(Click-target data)
-- Begin --
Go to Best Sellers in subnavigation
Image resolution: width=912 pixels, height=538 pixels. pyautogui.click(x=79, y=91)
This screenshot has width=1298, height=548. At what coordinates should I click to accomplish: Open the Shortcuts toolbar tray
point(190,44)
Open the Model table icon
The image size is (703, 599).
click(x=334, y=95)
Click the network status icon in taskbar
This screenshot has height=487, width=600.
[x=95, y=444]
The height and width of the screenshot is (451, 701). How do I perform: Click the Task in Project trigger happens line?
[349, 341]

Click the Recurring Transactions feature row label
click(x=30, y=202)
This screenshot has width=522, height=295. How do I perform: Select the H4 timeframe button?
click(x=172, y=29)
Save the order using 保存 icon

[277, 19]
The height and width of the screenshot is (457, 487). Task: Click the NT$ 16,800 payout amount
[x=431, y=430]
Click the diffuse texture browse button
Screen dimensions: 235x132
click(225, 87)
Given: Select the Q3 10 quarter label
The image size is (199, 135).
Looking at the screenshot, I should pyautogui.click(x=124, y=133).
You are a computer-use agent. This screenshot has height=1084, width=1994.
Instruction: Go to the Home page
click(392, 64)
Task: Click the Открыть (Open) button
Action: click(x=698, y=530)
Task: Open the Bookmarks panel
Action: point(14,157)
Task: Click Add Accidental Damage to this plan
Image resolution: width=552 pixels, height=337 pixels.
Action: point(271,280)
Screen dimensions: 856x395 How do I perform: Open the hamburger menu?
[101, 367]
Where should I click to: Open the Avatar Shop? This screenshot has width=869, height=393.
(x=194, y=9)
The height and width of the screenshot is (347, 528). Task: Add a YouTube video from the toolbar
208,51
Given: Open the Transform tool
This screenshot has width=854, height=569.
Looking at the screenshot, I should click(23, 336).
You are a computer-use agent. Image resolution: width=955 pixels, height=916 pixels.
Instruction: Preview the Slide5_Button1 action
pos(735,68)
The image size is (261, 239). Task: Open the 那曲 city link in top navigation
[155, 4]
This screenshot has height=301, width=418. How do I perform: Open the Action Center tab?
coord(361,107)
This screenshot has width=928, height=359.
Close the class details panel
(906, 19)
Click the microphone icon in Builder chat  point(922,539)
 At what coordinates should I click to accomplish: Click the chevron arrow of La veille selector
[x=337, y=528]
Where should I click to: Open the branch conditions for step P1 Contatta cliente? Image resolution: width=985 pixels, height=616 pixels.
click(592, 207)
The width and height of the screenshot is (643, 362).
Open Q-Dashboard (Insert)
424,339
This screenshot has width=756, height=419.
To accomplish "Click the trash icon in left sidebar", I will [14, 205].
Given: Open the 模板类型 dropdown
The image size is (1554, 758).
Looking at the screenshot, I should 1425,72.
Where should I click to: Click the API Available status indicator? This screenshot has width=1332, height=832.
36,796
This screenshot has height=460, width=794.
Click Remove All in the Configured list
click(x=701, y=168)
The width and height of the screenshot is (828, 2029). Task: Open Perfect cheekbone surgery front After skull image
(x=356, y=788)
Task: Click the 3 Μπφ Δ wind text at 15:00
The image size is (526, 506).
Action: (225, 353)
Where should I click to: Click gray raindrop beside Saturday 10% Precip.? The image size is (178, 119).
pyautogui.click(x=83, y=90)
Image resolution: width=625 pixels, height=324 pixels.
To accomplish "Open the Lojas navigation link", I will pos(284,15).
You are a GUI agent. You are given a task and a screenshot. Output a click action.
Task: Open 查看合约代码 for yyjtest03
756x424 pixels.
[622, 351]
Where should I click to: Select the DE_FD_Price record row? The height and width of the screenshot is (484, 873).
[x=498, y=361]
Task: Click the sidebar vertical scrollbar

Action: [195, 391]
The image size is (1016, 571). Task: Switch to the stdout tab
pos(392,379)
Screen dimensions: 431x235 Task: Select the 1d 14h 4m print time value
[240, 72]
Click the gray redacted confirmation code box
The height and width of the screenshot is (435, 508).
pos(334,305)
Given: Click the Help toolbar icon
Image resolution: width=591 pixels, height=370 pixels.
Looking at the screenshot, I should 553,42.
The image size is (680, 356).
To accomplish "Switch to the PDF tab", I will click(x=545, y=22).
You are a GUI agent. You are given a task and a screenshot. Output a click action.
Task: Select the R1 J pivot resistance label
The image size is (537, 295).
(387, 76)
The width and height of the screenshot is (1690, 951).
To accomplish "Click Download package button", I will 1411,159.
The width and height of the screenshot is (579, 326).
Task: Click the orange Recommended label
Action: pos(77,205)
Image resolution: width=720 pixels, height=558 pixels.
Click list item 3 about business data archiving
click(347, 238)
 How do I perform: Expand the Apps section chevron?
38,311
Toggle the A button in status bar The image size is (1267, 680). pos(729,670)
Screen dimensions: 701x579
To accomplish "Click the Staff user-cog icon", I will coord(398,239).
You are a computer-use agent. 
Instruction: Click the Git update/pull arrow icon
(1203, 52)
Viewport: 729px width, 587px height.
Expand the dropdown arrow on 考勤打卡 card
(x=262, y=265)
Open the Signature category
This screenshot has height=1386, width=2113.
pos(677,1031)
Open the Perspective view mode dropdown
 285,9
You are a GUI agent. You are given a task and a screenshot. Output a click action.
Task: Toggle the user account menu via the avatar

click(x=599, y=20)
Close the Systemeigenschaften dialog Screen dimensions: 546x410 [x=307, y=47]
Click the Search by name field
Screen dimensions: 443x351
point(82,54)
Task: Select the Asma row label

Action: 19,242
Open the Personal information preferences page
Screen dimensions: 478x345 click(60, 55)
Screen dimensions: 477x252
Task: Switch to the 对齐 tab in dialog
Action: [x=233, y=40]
-- End --
▶ [STATED GOAL]: Please reproduce all of the material above word for word.

▶ [WRITTEN SOLUTION]:
Go to Best Sellers in subnavigation
Image resolution: width=912 pixels, height=538 pixels. pyautogui.click(x=79, y=91)
This screenshot has width=1298, height=548. At what coordinates should I click to accomplish: Open the Shortcuts toolbar tray
point(190,44)
Open the Model table icon
The image size is (703, 599).
click(x=334, y=95)
Click the network status icon in taskbar
This screenshot has height=487, width=600.
[x=95, y=444]
The height and width of the screenshot is (451, 701). How do I perform: Click the Task in Project trigger happens line?
[349, 341]

Click the Recurring Transactions feature row label
click(x=30, y=202)
This screenshot has width=522, height=295. How do I perform: Select the H4 timeframe button?
click(x=172, y=29)
Save the order using 保存 icon

[277, 19]
The height and width of the screenshot is (457, 487). Task: Click the NT$ 16,800 payout amount
[x=431, y=430]
Click the diffuse texture browse button
Screen dimensions: 235x132
click(225, 87)
Given: Select the Q3 10 quarter label
The image size is (199, 135).
Looking at the screenshot, I should pyautogui.click(x=124, y=133).
You are a computer-use agent. This screenshot has height=1084, width=1994.
Instruction: Go to the Home page
click(392, 64)
Task: Click the Открыть (Open) button
Action: click(x=698, y=530)
Task: Open the Bookmarks panel
Action: point(14,157)
Task: Click Add Accidental Damage to this plan
Image resolution: width=552 pixels, height=337 pixels.
Action: point(271,280)
Screen dimensions: 856x395 How do I perform: Open the hamburger menu?
[101, 367]
Where should I click to: Open the Avatar Shop? This screenshot has width=869, height=393.
(x=194, y=9)
The height and width of the screenshot is (347, 528). Task: Add a YouTube video from the toolbar
208,51
Given: Open the Transform tool
This screenshot has width=854, height=569.
Looking at the screenshot, I should click(23, 336).
You are a computer-use agent. Image resolution: width=955 pixels, height=916 pixels.
Instruction: Preview the Slide5_Button1 action
pos(735,68)
The image size is (261, 239). Task: Open the 那曲 city link in top navigation
[155, 4]
This screenshot has height=301, width=418. How do I perform: Open the Action Center tab?
coord(361,107)
This screenshot has width=928, height=359.
Close the class details panel
(906, 19)
Click the microphone icon in Builder chat  point(922,539)
 At what coordinates should I click to accomplish: Click the chevron arrow of La veille selector
[x=337, y=528]
Where should I click to: Open the branch conditions for step P1 Contatta cliente? Image resolution: width=985 pixels, height=616 pixels.
click(592, 207)
The width and height of the screenshot is (643, 362).
Open Q-Dashboard (Insert)
424,339
This screenshot has width=756, height=419.
To accomplish "Click the trash icon in left sidebar", I will [14, 205].
Given: Open the 模板类型 dropdown
The image size is (1554, 758).
Looking at the screenshot, I should 1425,72.
Where should I click to: Click the API Available status indicator? This screenshot has width=1332, height=832.
36,796
This screenshot has height=460, width=794.
Click Remove All in the Configured list
click(x=701, y=168)
The width and height of the screenshot is (828, 2029). Task: Open Perfect cheekbone surgery front After skull image
(x=356, y=788)
Task: Click the 3 Μπφ Δ wind text at 15:00
The image size is (526, 506).
Action: (225, 353)
Where should I click to: Click gray raindrop beside Saturday 10% Precip.? The image size is (178, 119).
pyautogui.click(x=83, y=90)
Image resolution: width=625 pixels, height=324 pixels.
To accomplish "Open the Lojas navigation link", I will pos(284,15).
You are a GUI agent. You are given a task and a screenshot. Output a click action.
Task: Open 查看合约代码 for yyjtest03
756x424 pixels.
[622, 351]
Where should I click to: Select the DE_FD_Price record row? The height and width of the screenshot is (484, 873).
[x=498, y=361]
Task: Click the sidebar vertical scrollbar

Action: [195, 391]
The image size is (1016, 571). Task: Switch to the stdout tab
pos(392,379)
Screen dimensions: 431x235 Task: Select the 1d 14h 4m print time value
[240, 72]
Click the gray redacted confirmation code box
The height and width of the screenshot is (435, 508).
pos(334,305)
Given: Click the Help toolbar icon
Image resolution: width=591 pixels, height=370 pixels.
Looking at the screenshot, I should 553,42.
The image size is (680, 356).
To accomplish "Switch to the PDF tab", I will click(x=545, y=22).
You are a GUI agent. You are given a task and a screenshot. Output a click action.
Task: Select the R1 J pivot resistance label
The image size is (537, 295).
(387, 76)
The width and height of the screenshot is (1690, 951).
To accomplish "Click Download package button", I will 1411,159.
The width and height of the screenshot is (579, 326).
Task: Click the orange Recommended label
Action: pos(77,205)
Image resolution: width=720 pixels, height=558 pixels.
Click list item 3 about business data archiving
click(347, 238)
 How do I perform: Expand the Apps section chevron?
38,311
Toggle the A button in status bar The image size is (1267, 680). pos(729,670)
Screen dimensions: 701x579
To accomplish "Click the Staff user-cog icon", I will coord(398,239).
You are a computer-use agent. 
Instruction: Click the Git update/pull arrow icon
(1203, 52)
Viewport: 729px width, 587px height.
Expand the dropdown arrow on 考勤打卡 card
(x=262, y=265)
Open the Signature category
This screenshot has height=1386, width=2113.
pos(677,1031)
Open the Perspective view mode dropdown
 285,9
You are a GUI agent. You are given a task and a screenshot. Output a click action.
Task: Toggle the user account menu via the avatar

click(x=599, y=20)
Close the Systemeigenschaften dialog Screen dimensions: 546x410 [x=307, y=47]
Click the Search by name field
Screen dimensions: 443x351
point(82,54)
Task: Select the Asma row label

Action: 19,242
Open the Personal information preferences page
Screen dimensions: 478x345 click(60, 55)
Screen dimensions: 477x252
Task: Switch to the 对齐 tab in dialog
Action: [x=233, y=40]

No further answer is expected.